第78話

 少し目を閉じたかと思うと、白帆は柔らかく微笑んだ。俺のカップに添えられた角砂糖を綺麗な指で掴み取ってからここまで数秒。

 どんな心境の変化があったのかは察することもできないが、会社で見るよりメイクは薄いはずなのに、どこか大人っぽさを感じさせる笑顔に心が揺れる。


「……朝からパフェって重くない?」


「いえ、私は重くない人間ですけれど」


 寝ぼけてんのか。

 まともな会話が成立しない。糖分を摂りすぎたらこうなるのか、気をつけよう。


「そんなことより先輩」


 躊躇なく生クリームの山にスプーンを差し込みながら、彼女は口を開く。

 暖かい店内の空気でパフェにのっているアイスがとろりと溶けそうだ。


「私と初めて会った時のこと、覚えてますか?」


「初めて会った時……?なんかのプロジェクトだっけ」


 そういえばいつ会ったんだろうか。

 いつの間にか隣の部署からうちの部署によく来るようになって、俺の同僚とも仲良くなっていたんだよな。


「はぁ〜〜、やっぱり覚えてないか……」


 カップを置いた彼女は深くため息をつく。

 えぇ……そんな運命的な出会いしたか?パンを咥えて走っていたら曲がり角でぶつかるとか、階段から落ちそうなところを助けたとか、実は学生時代からの友人で入社と同時に再開するとか。
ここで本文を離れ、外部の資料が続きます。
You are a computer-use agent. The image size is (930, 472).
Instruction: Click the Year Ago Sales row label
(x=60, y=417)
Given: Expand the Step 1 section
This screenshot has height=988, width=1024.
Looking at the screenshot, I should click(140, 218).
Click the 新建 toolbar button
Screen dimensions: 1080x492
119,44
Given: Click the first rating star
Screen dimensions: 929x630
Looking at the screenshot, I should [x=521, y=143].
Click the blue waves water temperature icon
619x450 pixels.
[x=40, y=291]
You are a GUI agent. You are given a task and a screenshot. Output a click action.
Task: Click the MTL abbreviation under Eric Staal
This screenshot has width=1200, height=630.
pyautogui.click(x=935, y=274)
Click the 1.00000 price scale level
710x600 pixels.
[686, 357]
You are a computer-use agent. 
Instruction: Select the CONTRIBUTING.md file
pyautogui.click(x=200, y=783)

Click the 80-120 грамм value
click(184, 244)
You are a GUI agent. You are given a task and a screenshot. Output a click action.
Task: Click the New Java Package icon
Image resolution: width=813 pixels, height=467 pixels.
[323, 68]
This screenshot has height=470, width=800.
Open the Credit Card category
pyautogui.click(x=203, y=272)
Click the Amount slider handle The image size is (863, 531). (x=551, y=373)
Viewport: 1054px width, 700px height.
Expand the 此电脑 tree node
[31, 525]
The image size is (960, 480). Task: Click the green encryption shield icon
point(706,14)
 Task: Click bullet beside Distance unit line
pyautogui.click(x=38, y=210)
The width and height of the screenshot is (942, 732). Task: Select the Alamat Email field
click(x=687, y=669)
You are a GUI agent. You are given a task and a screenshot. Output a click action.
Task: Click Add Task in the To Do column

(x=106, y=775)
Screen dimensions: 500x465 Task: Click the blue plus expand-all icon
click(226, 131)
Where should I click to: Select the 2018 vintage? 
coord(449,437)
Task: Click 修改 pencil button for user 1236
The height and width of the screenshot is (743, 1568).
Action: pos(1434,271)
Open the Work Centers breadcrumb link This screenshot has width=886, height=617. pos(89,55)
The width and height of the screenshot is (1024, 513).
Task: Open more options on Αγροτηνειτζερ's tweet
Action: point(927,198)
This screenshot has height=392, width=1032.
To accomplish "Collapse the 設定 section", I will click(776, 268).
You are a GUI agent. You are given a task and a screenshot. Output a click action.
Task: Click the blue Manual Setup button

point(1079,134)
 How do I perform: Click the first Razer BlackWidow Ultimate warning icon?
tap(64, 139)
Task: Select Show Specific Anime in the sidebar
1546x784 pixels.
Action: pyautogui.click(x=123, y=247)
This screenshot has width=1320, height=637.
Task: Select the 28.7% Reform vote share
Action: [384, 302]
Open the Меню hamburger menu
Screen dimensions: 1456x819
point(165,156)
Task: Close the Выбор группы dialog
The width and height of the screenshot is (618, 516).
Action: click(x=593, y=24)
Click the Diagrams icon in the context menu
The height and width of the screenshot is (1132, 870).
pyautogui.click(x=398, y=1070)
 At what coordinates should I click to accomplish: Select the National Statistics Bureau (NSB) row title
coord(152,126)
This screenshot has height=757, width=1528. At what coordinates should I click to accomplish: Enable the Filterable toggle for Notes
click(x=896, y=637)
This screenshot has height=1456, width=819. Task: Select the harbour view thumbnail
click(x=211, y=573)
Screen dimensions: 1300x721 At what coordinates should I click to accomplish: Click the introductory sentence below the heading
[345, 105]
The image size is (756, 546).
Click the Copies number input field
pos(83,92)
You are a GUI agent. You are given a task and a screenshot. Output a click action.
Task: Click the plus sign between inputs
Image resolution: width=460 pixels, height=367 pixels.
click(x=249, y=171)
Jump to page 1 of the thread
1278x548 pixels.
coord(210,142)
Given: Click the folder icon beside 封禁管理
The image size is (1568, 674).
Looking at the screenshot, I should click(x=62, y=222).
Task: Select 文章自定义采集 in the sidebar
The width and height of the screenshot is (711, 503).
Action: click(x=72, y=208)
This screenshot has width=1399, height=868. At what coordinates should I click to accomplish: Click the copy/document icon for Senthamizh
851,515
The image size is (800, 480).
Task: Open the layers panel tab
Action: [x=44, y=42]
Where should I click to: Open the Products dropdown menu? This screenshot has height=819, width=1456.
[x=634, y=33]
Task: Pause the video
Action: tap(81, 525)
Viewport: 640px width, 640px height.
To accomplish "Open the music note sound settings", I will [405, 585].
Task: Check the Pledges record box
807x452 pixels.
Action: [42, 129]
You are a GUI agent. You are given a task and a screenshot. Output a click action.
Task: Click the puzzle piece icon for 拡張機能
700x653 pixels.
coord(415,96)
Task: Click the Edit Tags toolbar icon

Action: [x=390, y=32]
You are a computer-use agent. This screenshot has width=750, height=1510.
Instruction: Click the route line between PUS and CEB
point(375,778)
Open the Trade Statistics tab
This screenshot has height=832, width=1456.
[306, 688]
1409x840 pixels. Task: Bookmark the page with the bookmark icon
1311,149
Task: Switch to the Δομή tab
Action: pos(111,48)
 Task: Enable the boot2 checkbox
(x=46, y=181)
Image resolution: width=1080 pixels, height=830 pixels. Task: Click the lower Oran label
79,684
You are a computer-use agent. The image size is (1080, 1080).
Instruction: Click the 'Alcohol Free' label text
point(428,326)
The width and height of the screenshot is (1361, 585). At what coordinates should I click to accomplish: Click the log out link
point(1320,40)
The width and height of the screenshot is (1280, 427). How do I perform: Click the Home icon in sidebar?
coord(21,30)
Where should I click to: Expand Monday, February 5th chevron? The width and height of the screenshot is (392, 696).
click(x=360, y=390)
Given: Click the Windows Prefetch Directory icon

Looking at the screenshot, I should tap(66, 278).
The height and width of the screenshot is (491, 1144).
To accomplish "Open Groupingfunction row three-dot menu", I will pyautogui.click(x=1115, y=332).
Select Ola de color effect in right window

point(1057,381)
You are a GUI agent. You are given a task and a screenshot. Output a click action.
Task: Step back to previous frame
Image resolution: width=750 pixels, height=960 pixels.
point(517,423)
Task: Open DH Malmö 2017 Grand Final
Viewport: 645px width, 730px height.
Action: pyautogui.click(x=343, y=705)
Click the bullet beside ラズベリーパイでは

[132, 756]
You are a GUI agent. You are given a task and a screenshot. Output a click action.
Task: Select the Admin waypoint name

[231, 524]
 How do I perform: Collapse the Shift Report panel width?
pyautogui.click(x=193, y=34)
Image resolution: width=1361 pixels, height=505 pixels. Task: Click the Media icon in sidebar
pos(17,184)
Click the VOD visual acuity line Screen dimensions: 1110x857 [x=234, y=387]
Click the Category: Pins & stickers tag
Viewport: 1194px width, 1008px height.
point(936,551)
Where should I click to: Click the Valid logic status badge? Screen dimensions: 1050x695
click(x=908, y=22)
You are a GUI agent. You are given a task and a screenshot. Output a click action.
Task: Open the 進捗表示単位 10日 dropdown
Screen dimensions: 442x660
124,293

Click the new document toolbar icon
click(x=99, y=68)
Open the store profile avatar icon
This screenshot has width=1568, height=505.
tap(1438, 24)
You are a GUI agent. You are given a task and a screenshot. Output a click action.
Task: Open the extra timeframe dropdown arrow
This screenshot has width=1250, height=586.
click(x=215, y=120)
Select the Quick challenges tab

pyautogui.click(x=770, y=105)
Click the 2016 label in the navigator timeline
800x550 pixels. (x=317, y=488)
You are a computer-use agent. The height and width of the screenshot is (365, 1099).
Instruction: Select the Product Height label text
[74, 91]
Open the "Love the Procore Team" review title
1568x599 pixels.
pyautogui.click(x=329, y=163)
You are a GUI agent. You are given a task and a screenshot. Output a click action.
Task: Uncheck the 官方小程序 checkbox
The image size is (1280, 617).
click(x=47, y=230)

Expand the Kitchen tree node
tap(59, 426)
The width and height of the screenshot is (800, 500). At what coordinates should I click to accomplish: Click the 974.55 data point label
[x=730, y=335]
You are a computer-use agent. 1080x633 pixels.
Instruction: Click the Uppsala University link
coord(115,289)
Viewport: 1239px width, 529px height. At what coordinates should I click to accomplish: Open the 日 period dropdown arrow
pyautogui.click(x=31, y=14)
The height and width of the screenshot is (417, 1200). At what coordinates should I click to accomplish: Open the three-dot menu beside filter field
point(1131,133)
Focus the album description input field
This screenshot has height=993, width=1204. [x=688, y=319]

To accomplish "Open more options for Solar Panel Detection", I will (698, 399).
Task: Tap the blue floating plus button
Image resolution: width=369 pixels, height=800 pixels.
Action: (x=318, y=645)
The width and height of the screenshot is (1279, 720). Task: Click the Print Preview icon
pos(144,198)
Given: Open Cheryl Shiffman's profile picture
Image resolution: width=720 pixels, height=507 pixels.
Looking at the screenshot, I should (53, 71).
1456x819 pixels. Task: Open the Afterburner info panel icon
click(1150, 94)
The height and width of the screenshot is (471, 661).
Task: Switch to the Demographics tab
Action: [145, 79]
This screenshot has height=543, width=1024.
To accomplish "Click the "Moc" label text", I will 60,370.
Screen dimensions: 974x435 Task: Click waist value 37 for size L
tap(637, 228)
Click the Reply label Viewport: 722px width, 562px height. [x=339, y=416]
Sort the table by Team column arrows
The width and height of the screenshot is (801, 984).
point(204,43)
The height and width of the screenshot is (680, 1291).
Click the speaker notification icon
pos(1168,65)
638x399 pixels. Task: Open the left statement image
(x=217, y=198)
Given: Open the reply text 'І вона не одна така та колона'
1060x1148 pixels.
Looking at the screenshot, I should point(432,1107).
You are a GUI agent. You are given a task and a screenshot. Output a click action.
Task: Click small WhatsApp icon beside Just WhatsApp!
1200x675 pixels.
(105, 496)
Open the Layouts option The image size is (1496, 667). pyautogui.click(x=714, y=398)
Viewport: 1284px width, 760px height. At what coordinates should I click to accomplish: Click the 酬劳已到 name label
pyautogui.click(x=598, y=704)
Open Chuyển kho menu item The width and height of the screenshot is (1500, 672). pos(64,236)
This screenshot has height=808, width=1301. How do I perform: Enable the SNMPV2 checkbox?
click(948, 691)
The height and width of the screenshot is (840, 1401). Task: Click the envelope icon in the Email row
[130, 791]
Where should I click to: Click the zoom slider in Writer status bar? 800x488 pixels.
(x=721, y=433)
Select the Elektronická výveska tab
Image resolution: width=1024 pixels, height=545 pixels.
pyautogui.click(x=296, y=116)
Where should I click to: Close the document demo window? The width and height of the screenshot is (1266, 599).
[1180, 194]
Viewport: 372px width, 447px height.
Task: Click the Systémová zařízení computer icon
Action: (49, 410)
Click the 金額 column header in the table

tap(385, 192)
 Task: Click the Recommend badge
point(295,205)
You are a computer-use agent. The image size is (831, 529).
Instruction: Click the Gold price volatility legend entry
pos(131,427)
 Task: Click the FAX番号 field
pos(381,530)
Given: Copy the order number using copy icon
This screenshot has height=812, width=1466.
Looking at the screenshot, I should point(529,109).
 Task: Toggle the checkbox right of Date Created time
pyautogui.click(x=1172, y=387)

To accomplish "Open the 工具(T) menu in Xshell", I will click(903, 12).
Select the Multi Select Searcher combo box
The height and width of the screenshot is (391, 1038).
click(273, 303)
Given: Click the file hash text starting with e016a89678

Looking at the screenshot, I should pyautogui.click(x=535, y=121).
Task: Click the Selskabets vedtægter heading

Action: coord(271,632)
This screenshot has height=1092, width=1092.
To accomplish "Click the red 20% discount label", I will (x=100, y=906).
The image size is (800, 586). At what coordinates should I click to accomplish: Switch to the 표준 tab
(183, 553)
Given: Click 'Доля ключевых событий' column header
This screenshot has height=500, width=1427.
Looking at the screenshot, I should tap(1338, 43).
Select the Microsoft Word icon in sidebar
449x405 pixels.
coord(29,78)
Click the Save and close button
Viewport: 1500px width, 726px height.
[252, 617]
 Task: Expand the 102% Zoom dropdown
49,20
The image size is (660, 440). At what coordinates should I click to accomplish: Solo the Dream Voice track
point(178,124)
 いやいやないない。全くもって赤の他人だったはずだ。今でこそアクシデントがあったとはいえ家に泊めているが。


「それよりため息つくと幸せが逃げるらしいぞ」


「うるさいです先輩、初めて会った時のこと覚えてないくせに」


 ぶつぶつ言いながらも、パフェを掬うスプーンは止まらない。


「大体ですね、女の子はこういうの大事にするんですよ」


 リスのように頬を膨らませた白帆がもごもご喋っている。こいつ、朝から元気だな。

 こちらとしてはさっさと土曜日を満喫したいんだが。


「あー!話聞いてませんね!」


「聞いてる聞いてる、ちなみにどんなだったんだよ初対面」


「教えません、恥ずかしいので!」


 傍若無人が過ぎる。ほんと、嵐みたいなやつだな。


「じゃあ俺が覚えてなくてよかったじゃねぇか」


 そうこうしているうちにお皿は空に。

 客の入れ替わりに乗じて俺たちも席を立つ。外に面した大きなガラスからは柔らかい陽射しが揺れていた。


 綺麗になった彼女のパフェグラスに反射する光に目を細める。

 やっぱり朝から糖分を摂りすぎだと思うのだ。


 レジへ向かって歩く白帆を見て、やっと1人の休日を過ごせる安心感を噛み締めた。